## What is being asked
Where the line containing "Task: Sort by the Last Run column" appears, begin retyping; continue exactly through the final line of the data. Omit every picture.

## Data excerpts
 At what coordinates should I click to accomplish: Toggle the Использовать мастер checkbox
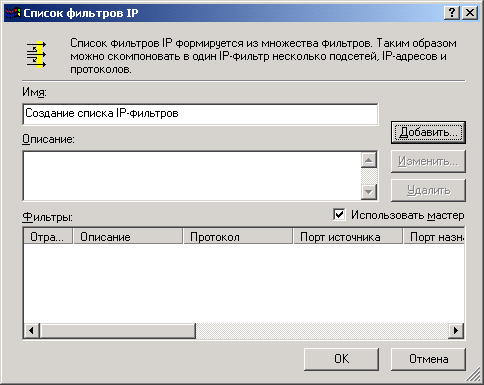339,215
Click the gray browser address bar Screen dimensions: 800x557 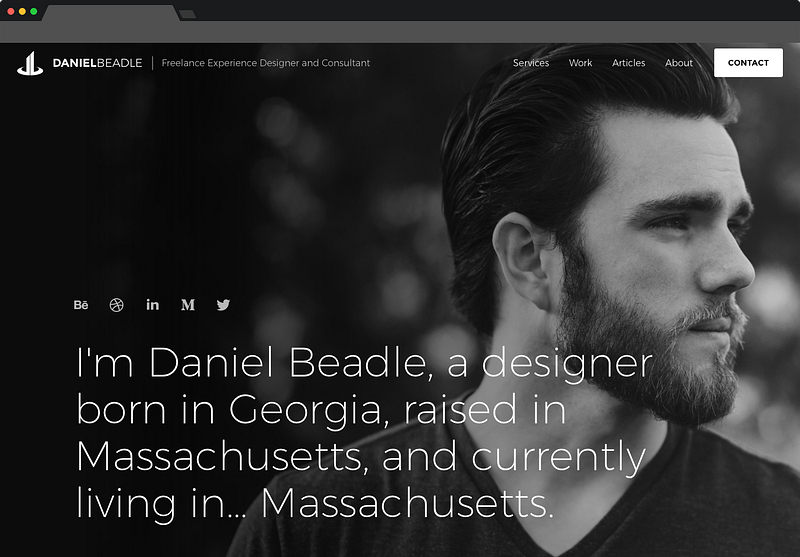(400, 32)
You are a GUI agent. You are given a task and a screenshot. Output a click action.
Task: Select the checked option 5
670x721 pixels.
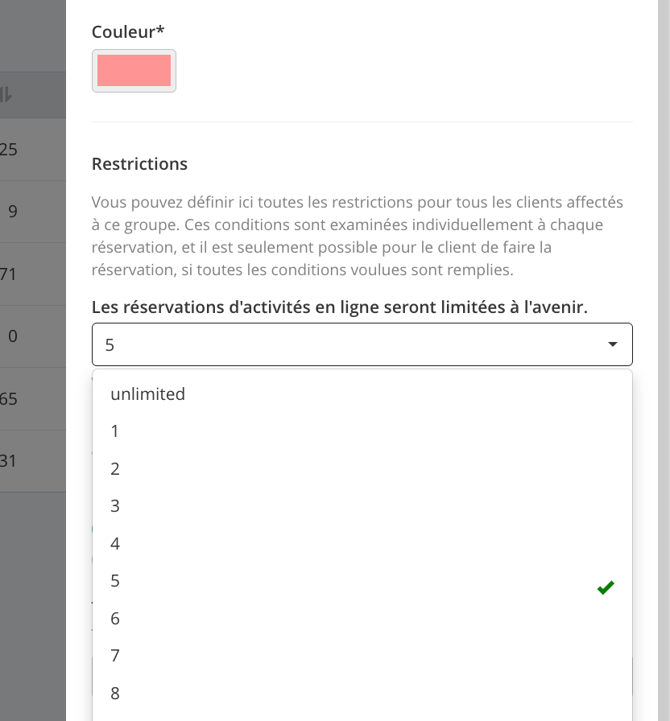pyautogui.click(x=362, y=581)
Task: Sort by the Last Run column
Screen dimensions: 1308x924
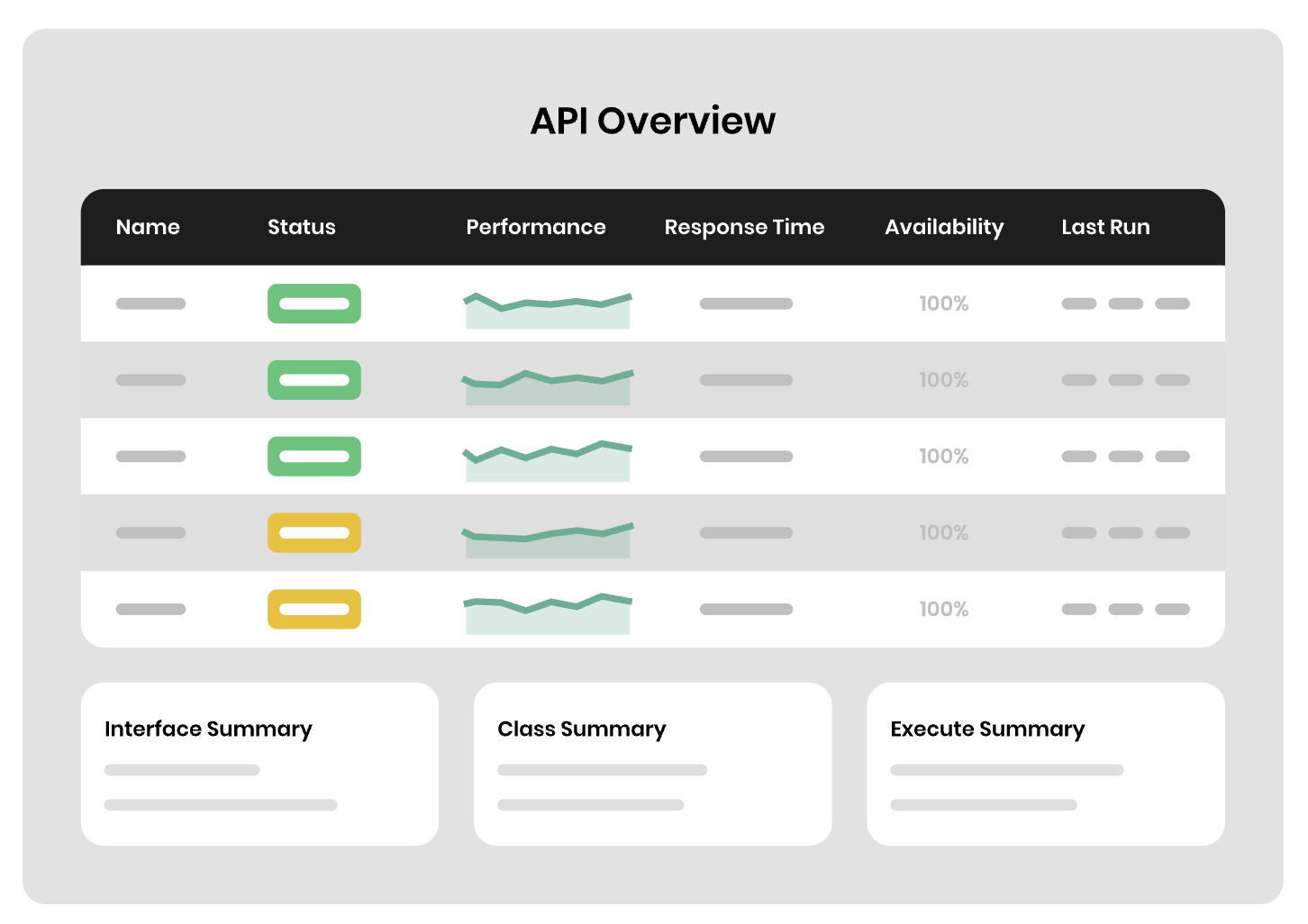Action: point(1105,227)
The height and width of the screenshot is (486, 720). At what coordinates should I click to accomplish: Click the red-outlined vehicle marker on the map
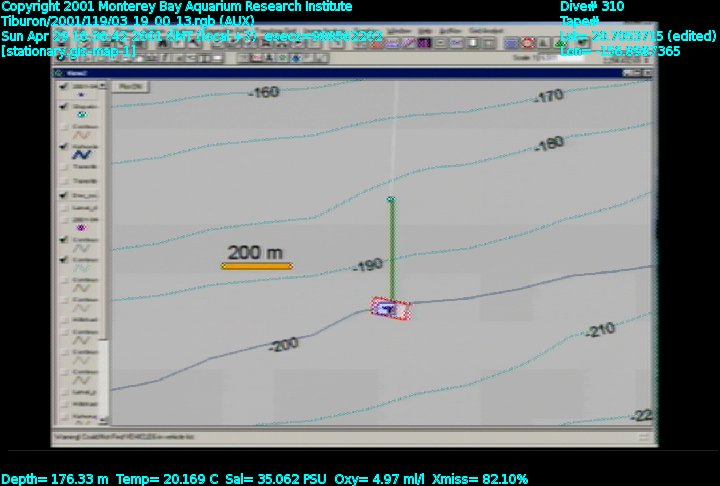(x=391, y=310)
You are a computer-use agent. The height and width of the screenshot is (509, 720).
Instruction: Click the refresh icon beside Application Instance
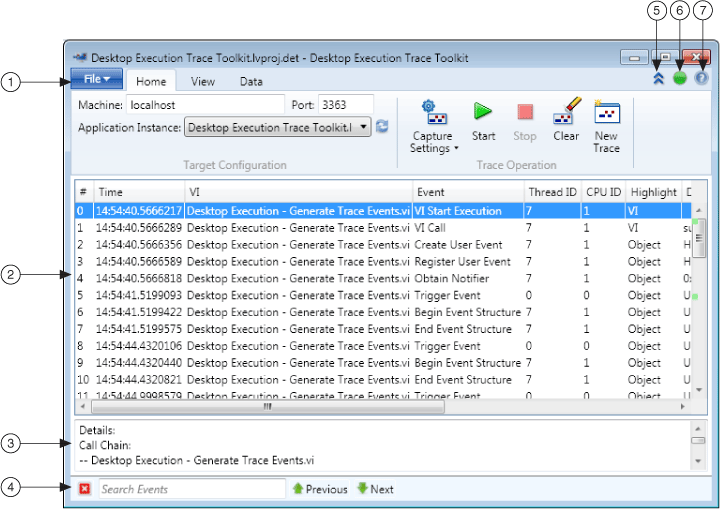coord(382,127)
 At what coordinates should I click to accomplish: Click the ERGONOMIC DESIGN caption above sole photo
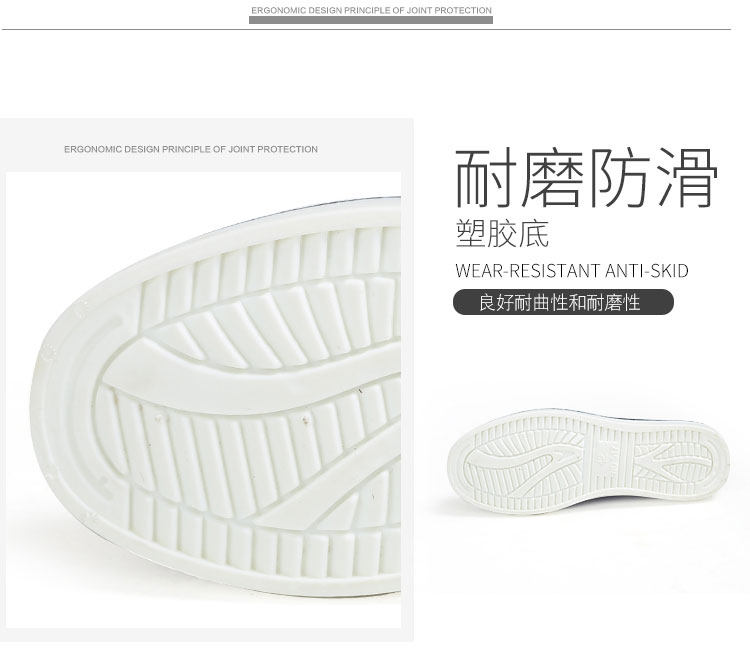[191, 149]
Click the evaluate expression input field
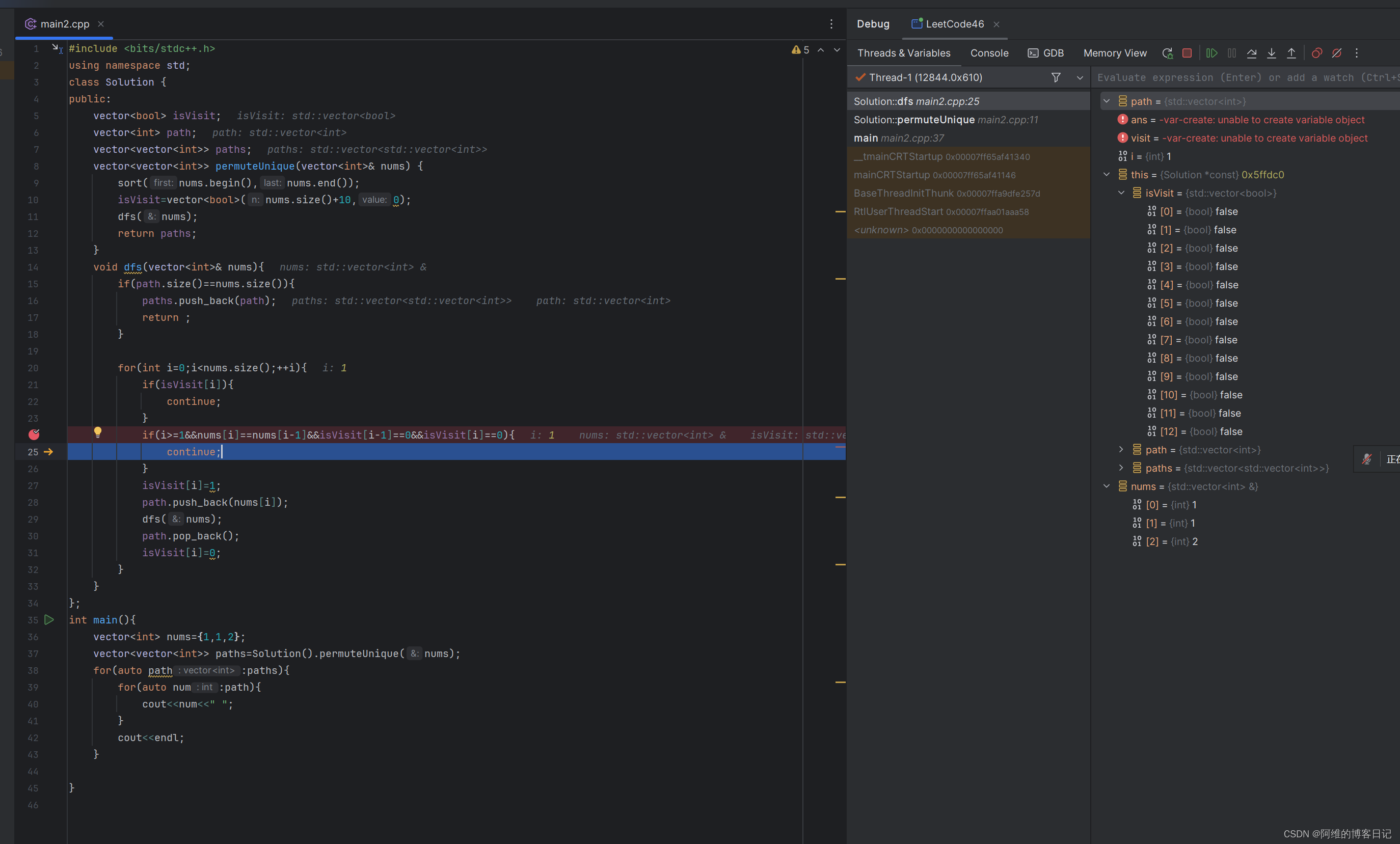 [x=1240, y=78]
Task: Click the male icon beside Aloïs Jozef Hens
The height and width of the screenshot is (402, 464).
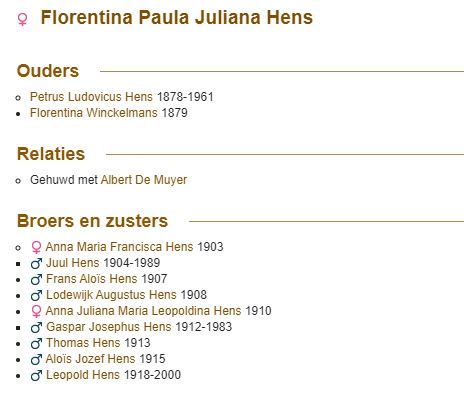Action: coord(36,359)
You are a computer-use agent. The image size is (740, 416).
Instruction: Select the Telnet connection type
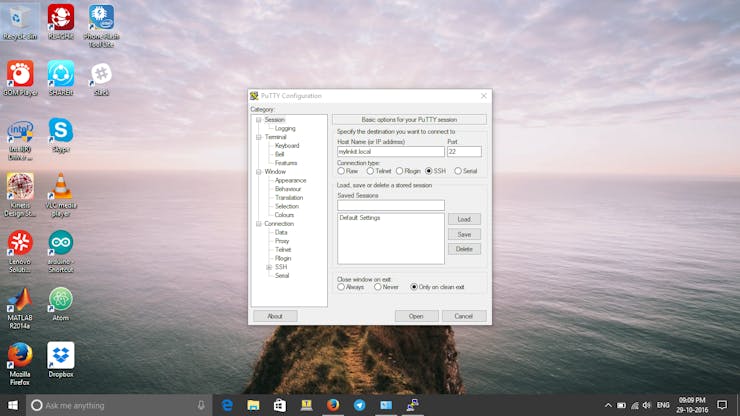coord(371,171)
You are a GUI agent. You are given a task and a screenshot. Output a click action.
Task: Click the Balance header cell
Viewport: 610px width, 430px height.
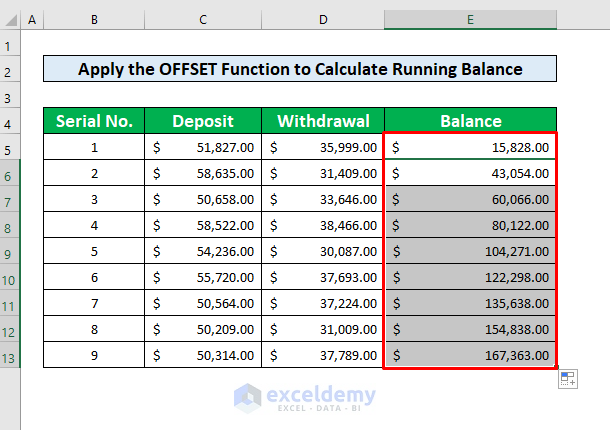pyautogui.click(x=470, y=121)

## Solution for this task
Task: Sort by the Last Run column
Screen dimensions: 1308x924
Action: point(1105,227)
The height and width of the screenshot is (486, 720). At what coordinates should I click to accomplish: Click the red-outlined vehicle marker on the map
(x=391, y=310)
You are a computer-use agent. The height and width of the screenshot is (509, 720).
Instruction: Click the refresh icon beside Application Instance
coord(382,127)
 At what coordinates should I click to accomplish: Click the ERGONOMIC DESIGN caption above sole photo
[191, 149]
Click the evaluate expression input field
 [x=1240, y=78]
Task: Click the male icon beside Aloïs Jozef Hens
The height and width of the screenshot is (402, 464).
Action: coord(36,359)
You are a computer-use agent. The image size is (740, 416).
Instruction: Select the Telnet connection type
coord(371,171)
You are a GUI agent. You are given a task and a screenshot. Output a click action.
Task: Click the Balance header cell
Viewport: 610px width, 430px height.
pyautogui.click(x=470, y=121)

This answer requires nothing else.